7 March 2026
/ 6.03.2026

Iran, the economy hanging on the duration of the conflict

Interview with Abhi Rajendran of the Baker Institute's Center for Energy Studies

“The key point is, how long will the war last? If it lasts two, three weeks, thanks in part to the fact that we are heading into summer and gas consumption will drop, the impact can be absorbed by the markets, drawing from reserves. The impact on China, which has large oil and gas reserves and can sustain even a two-month halt, and also the impact on Europe, which has decent reserves with countries like Italy having very good ones, can be relatively contained and be reabsorbed say in a quarter, especially if oil prices will not have exceeded a hundred dollars. But if the war lasts a month or more, it will be a big problem.” Thus Abhi Rajendran nonresident fellow at the Center for Energy Studies at the Baker Institute, which is part of the prestigious Rice University, in Huston, Texas, and director of research at the private firm Energy Intelligence.

Dr. Rajendran, from the perspective of the need to ensure energy security, how serious is the crisis triggered by the conflict in Iran today?

“Although the Strait of Hormuz is not completely closed, we are seeing a drastic reduction in crossings, say over 90 percent. It is clearly a critical sea route for world energy markets, particularly Asian markets, although Europe is particularly interested because of the share of liquefied natural gas (LNG) that comes from Qatar, with 30 percent of the total going right to Europe. Which is important because European countries are trying to buy less and less gas from Russia and are depending on LNG supplies, particularly American and Qatari LNG to be able to fill, or almost fill, the gap. Of course, in the coming years other sources of LNG will come into production, in Africa, Mozambique for example, or Indonesia, and by 2027 there should be plenty on the market. But until then, Hormuz is critical.”

Oil and gas are once again used as a weapon, fossil-consuming countries are exposed to geopolitical risk for the umpteenth time. Wouldn’t it be wise to start a path to get rid in two or three decades of fossil sources, which besides being polluting are politically insecure?

“It would make sense, for countries that do not have oil resources like much of Europe or China, to diversify suppliers in the meantime. You might think: there is an abundant supply of oil and gas in the market, let’s buy the products we need in different geographic areas. But surprises are just around the corner. Four years ago we had the invasion of Ukraine, which meant the West had to do without Russian gas, which was cheap and came to Europe via convenient pipelines. Now we have the war on Iran, which effectively shuts down Hormuz and does away with liquefied petroleum gas from Qatar but also crude and refined petroleum products that were going to Europe and especially Asia. There is always one variable that goes crazy, and unfortunately, it is not possible to rapidly increase production in other countries: the development time, even having a field already identified and ready to be cultivated, is never less than two years.
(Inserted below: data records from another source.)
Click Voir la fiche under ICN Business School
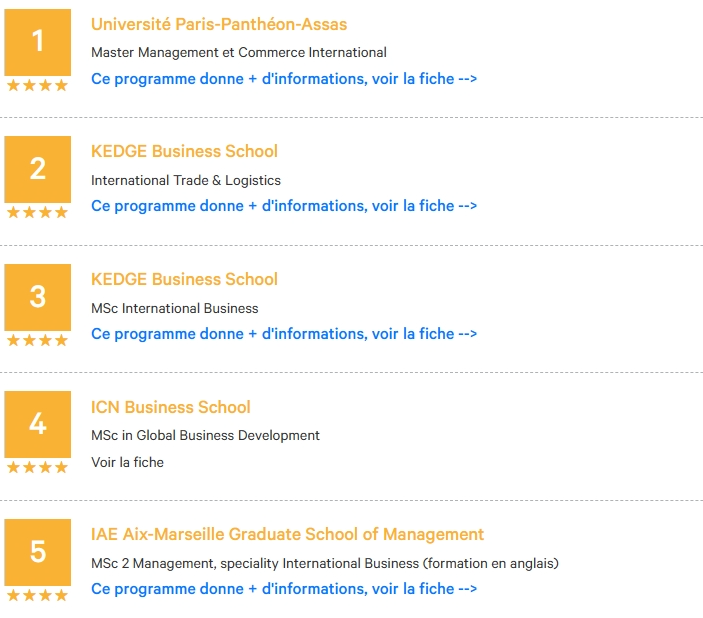703x618 pixels. (127, 462)
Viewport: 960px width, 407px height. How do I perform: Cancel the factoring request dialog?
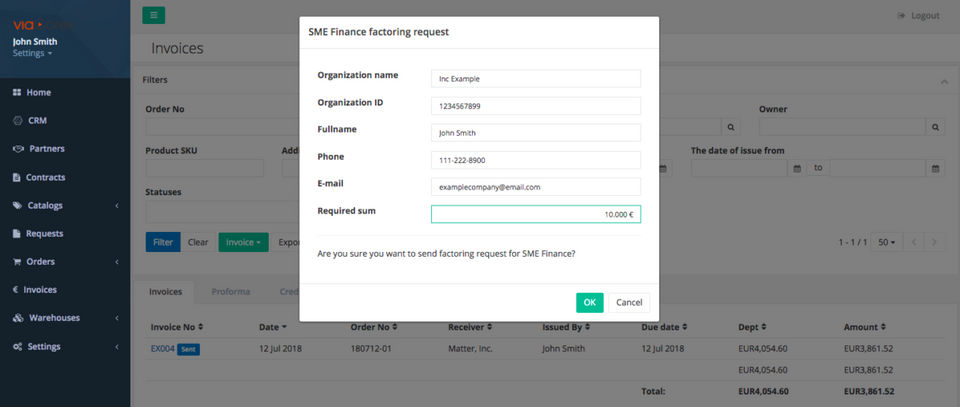tap(629, 302)
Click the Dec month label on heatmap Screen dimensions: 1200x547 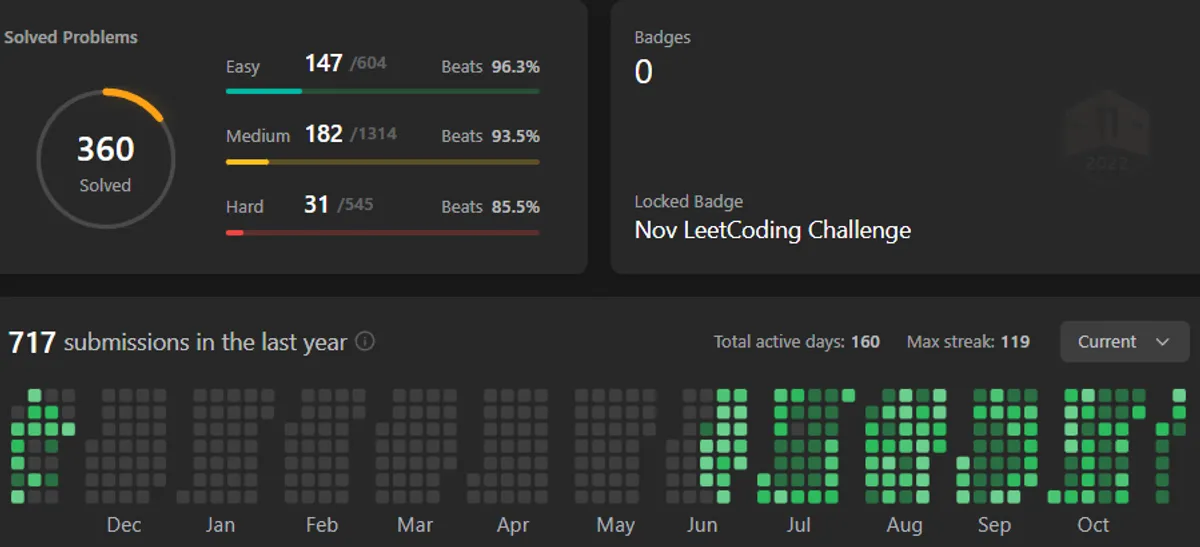point(124,525)
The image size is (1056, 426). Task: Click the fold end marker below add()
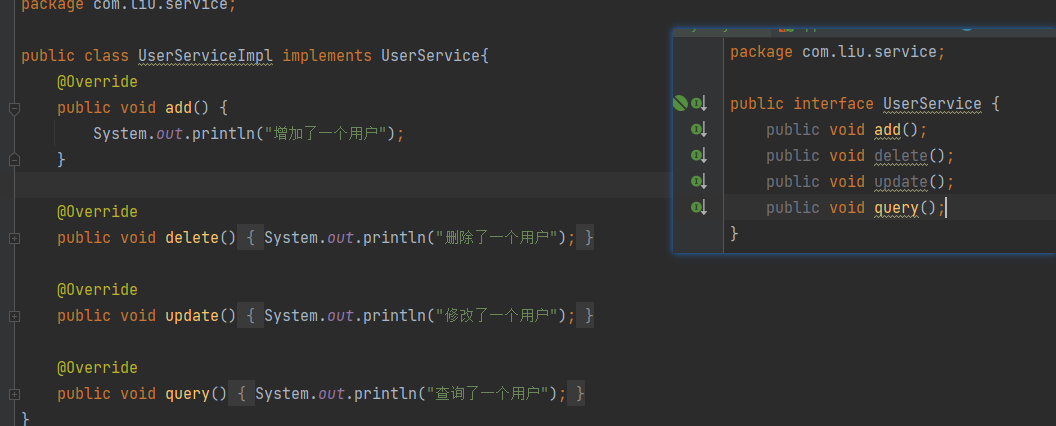click(14, 159)
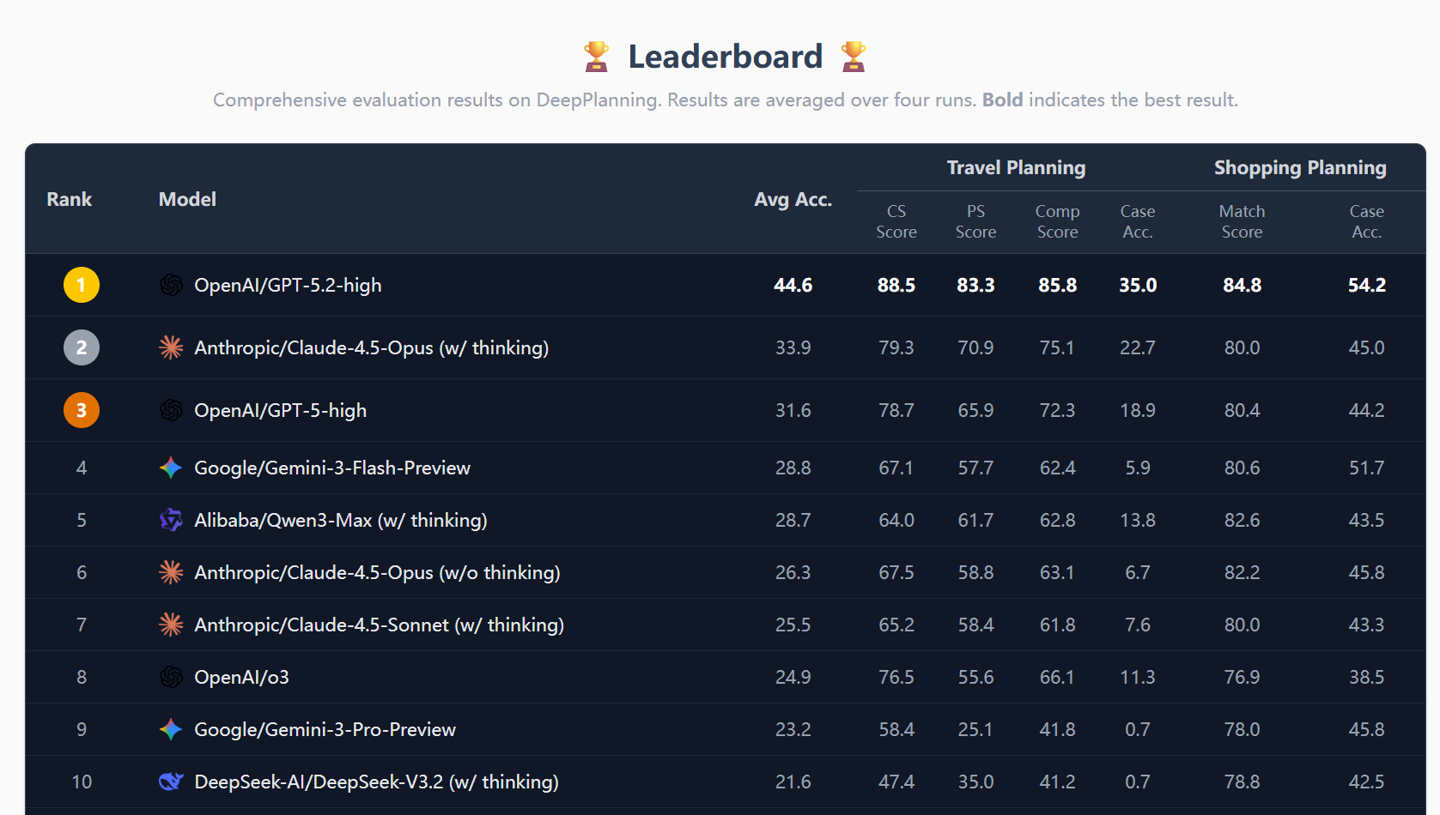Click the OpenAI logo beside OpenAI/o3

171,677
And so, yes, it would make sense to boost renewables and have a share of nuclear as a baseline. After all, it seems to me that the investments in renewables are indicating that utilities have already been doing that for many years. But getting to the point where we no longer suffer from geopolitical risk will take many decades, and fossil sources will remain crucial well beyond mid-century.”

Is diversification from oil and gas, while complex, therefore also a high road to ensuring energy security?

“Yes but with one important caveat: you could also go from bad to worse. And I explain. In order to diversify, some countries like France have turned to nuclear power, others like Spain or yourselves in Italy, to photovoltaics, others in northern Europe to wind power. Good. Everyone has their own resources or at any rate makes their own choices, but beware of the fact that other countries, even large ones like China, India, Indonesia, and among many the Philippines and South Africa, have large coal reserves and may opt to return to this fossil source, which moreover they have never abandoned, and which is much more polluting than gas. So beware that a reduction in gas availability could push some countries to choose a much more polluting source that is already available. It is by no means a foregone conclusion that to meet a crisis in hydrocarbon supply chains we will choose renewables or nuclear power. Also at the window is coal, which still plays an essential role in electricity production in so many countries. And that, by the way, would have a heavy impact on climate-altering emissions.”

How much did the fact that the United States is energy self-sufficient weigh in Trump’s choice to attack Iran?

“President Trump is notoriously decidedly pro-fossil fuel. Let’s say that being energy self-sufficient, with all the oil, gas and coal the country could ever need, was one less brake for him. He was able to act without too much fear of the consequences for energy security. Then, clearly, if the crisis lasts a long time here too, there would be negative effects, for example on imported inflation, but Trump I think is planning to end the war sooner.”